Review: In Stitches
In Stitches by Anthony Youn
Publisher: Gallery Books
From the cover:
Tony Youn grew up up one of two Asian-American kids in a small town of near wall-to-wall whiteness. Too tall and too thin, he wore thick Coke-bottle glasses, braces, Hannibal Lecter headgear, and had a protruding jaw that one day began to grow, expanding Pinocchio-like, protruding to an unthinkable, monstrous size. After high school graduation, while other seniors partied at the shore or explored Europe, Youn lay strapped in an oral surgeon’s chair as he broke his jaw, then reset it and wired it shut for six weeks.

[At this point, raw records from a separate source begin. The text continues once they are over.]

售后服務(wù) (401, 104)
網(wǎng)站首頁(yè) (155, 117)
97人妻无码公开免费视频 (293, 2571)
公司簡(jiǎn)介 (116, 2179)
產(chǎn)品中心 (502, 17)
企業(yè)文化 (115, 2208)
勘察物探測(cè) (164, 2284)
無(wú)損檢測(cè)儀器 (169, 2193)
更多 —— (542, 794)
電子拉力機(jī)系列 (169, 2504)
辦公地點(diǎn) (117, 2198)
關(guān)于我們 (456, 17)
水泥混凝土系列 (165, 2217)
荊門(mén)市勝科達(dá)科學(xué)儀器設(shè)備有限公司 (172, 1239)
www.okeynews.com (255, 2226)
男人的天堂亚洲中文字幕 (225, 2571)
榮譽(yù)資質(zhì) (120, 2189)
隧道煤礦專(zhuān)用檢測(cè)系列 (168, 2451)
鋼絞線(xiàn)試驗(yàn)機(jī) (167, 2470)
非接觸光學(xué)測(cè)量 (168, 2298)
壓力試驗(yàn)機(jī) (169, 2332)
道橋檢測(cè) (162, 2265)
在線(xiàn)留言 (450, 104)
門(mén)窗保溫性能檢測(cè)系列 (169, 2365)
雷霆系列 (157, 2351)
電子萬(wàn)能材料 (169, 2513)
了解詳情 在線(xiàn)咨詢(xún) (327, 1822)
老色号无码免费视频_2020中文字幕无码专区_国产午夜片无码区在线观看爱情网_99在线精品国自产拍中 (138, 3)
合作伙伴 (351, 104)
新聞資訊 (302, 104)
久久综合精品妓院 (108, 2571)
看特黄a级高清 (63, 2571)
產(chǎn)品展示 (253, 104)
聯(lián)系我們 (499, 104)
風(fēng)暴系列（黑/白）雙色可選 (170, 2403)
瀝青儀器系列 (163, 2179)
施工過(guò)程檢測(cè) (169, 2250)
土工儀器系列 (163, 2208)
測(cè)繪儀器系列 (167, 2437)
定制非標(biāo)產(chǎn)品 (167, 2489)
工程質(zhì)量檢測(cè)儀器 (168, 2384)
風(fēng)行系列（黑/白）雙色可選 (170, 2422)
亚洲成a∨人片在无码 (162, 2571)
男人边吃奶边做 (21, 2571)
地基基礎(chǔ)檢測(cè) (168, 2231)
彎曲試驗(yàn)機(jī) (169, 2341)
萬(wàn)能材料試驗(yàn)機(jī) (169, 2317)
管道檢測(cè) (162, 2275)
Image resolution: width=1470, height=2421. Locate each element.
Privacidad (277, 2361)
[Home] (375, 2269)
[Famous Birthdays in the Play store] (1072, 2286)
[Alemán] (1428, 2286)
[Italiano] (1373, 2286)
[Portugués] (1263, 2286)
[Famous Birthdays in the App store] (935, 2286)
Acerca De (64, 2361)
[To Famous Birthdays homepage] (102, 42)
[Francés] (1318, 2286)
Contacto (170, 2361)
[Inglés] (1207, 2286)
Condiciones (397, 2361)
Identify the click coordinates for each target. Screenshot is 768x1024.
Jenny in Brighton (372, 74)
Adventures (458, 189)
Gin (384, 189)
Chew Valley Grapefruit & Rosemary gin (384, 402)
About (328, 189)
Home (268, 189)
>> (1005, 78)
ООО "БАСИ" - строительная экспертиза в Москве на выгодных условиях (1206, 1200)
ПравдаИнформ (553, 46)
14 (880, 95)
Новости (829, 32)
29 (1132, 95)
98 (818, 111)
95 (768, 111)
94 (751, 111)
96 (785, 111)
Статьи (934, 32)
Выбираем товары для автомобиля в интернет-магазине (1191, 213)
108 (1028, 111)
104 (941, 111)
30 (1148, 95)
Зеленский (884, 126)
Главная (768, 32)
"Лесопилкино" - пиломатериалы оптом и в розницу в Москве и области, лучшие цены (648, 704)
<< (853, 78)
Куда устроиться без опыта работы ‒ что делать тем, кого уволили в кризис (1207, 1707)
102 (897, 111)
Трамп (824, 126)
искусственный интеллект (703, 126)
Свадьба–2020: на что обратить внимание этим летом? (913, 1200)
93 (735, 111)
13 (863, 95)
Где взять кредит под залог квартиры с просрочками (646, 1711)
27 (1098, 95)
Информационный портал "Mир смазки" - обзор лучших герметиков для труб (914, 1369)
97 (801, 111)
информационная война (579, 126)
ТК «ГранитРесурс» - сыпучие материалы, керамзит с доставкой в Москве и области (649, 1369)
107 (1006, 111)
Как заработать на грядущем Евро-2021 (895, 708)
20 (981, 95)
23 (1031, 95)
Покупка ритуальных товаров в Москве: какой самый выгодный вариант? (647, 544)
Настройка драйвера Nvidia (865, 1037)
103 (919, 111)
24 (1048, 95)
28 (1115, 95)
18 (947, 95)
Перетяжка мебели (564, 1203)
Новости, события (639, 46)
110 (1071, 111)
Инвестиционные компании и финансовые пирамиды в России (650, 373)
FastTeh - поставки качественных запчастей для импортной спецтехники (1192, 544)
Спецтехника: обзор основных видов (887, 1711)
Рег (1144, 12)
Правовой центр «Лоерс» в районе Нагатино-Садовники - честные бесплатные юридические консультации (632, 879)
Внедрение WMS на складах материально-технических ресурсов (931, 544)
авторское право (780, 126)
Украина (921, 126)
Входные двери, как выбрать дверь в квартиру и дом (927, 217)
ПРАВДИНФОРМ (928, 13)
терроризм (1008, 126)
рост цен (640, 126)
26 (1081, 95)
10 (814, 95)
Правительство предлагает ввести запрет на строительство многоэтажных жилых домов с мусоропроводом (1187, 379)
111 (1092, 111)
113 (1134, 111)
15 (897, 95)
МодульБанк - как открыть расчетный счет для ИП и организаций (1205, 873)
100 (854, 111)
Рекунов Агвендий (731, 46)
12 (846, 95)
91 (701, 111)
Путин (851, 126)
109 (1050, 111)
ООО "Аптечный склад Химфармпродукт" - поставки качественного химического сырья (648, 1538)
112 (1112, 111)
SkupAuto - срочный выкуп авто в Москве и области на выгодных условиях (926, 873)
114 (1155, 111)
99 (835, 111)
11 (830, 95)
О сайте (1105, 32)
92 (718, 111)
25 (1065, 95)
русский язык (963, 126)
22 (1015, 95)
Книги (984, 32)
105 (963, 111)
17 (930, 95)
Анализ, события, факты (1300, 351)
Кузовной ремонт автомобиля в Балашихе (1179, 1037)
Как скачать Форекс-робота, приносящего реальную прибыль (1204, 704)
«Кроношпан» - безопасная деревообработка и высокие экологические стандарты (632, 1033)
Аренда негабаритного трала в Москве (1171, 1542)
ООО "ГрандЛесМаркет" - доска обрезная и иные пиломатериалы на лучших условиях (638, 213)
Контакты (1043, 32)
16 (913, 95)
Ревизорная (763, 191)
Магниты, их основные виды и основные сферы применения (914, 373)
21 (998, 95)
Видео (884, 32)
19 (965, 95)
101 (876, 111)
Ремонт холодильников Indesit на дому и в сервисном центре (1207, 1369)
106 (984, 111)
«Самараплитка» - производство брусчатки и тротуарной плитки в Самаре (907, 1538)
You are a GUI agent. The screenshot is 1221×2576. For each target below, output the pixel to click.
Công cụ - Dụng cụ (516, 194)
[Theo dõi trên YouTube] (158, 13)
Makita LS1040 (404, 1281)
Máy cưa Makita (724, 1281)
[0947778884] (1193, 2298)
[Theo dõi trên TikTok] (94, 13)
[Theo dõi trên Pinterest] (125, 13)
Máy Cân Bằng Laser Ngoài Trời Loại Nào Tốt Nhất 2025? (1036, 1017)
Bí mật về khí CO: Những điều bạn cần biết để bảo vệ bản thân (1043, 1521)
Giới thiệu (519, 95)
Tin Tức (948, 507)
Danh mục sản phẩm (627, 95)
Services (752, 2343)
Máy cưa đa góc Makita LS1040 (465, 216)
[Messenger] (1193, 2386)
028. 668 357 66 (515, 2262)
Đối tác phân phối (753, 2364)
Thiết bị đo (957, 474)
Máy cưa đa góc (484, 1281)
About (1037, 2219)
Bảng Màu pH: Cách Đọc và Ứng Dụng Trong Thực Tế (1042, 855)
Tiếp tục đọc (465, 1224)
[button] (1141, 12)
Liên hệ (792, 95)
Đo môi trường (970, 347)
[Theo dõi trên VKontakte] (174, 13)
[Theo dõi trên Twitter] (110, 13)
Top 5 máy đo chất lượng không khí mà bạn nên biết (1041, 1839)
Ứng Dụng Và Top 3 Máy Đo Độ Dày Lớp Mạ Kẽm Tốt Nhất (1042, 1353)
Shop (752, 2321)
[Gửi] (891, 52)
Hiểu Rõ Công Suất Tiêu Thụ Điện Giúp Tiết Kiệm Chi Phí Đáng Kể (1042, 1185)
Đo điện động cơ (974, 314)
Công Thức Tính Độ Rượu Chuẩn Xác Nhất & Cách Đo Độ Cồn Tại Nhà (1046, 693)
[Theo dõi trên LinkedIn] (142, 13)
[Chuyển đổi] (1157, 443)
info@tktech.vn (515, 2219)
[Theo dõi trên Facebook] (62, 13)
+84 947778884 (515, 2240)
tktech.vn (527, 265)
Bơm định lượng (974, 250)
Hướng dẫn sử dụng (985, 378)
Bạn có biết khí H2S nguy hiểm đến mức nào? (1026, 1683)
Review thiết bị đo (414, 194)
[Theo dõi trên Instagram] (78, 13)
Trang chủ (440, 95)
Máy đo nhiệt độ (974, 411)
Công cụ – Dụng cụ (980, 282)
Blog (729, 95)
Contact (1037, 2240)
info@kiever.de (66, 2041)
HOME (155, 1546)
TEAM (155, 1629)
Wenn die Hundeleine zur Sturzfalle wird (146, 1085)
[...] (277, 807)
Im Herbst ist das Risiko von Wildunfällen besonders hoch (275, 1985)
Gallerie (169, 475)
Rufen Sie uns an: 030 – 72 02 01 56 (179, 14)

Ironically, it was this brutal makeover that led him to his life’s calling — and the four years of angst, flubs, triumphs, non-stop studying and intermittent heavy drinking that eventually earned him an M.D. Thanks to a small circle of close friends and an obsessive drive to overachieve, Youn transformed from a shy, skinny, awkward nerd with no confidence and no clue into a renowned and successful plastic surgeon.
I was initially drawn to In Stitches by Anthony Youn when I found out that it was about the life of a medical student. Throughout the four years of undergrad, I debated long and hard on whether I should apply to medical school or dental school so a part of me was always curious of what medical school is like. Crazy as it sounds, I always had this desire to make a difference, and yes I really do want to help people, and what do people cherish more than their health and the health of their loved ones? So I knew I was going to go into the health field, but whether I was going to be a doctor, a dentist, or a pharmacist was up in the air (Eyes give me the creep so optometry school was never an option).
A word of warning before you continue, I attempted to review this book, but it looks like it turned out to gain more of my personal experience of how dental school compares to med.
While reading his memoir, I couldn’t help but think been there done that. The endless hours of studying? Check. Walking into an exam and feeling like you know absolutely nothing even though you spent countless hours studying for it? Definitely been there. I have concluded that it doesn’t matter how much you study for an exam, you are never going to feel prepared for it. Feeling overwhelmed and wondering how in the world any normal person could ever expect you to know all those details? Yup. Not a day goes by without me wishing that someone has developed a way for us to install a microchip into our brain that gives us all the knowledge we need to know. With how far technology has developed, wouldn’t you think someone has invented that by now? The drinking? You’re joking right? How do you expect us to get through the misery without alcohol? I hate to admit this, but dental school is creating alcoholics. And the crying? Oh man, don’t even get me started on the tears. I’ve probably cried more in the past year than I have in my entire life. I’ve cried while trying to perform a dental procedure on my fake patient. I feel very grateful that this patient can’t sue me. Oh the torture I put this poor guy through. I’ve cried while studying. I’ve cried after taking an exam. I’ve cried WHILE taking an exam. (Side note, speaking of exams, I’ve also laughed during an exam, but it was one of those maniac laughs. You know the laughter that comes right before your realize that this is the exam that will cause you to drop out of dental school because you know absolutely nothing on this exam and at this point a monkey could probably do better than you.) You name the situation, I’ve probably cried from it. I have friends who walked out of class and went to the restroom to cry in a stall. I haven’t reached that point yet, but there’s still three years left and who knows what will happen during that time.
And while his descriptions of medical school made me happy I’m not in his position—oh wait, that’s not true, I am in his position—his memoir was also filled with many stories that made me laugh and chuckle. Youn’s a wonderful storyteller and he had me laughing and crying throughout the book. Of course after reading the book, I realized I made the right decision in going to dental school rather than medical school. One of the reasons why I steered clear of med school was because I get attached to people too easily and you know me, I’m a crier. I cry when a fictional character dies, I cry when the stranger next to me on the bus tells me her grandmother just passed away, I cried during my dental school interview. All those awkward interviews he mentioned in the memoir, none of them could have been half as bad as my dental school interview. I probably couldn’t survive going through one of those rotation, especially if my first patient dropped dead on me. That would be my cue to run as far away from the hospital as possible.
If you’re ever curious of what it’s like to go to medical school, then I would highly recommend picking up In Stitches. It’s a funny, yet touching and emotional ride of trying to survive medical school while at the same time trying to figure out who you are and what you want to do with the rest of your life.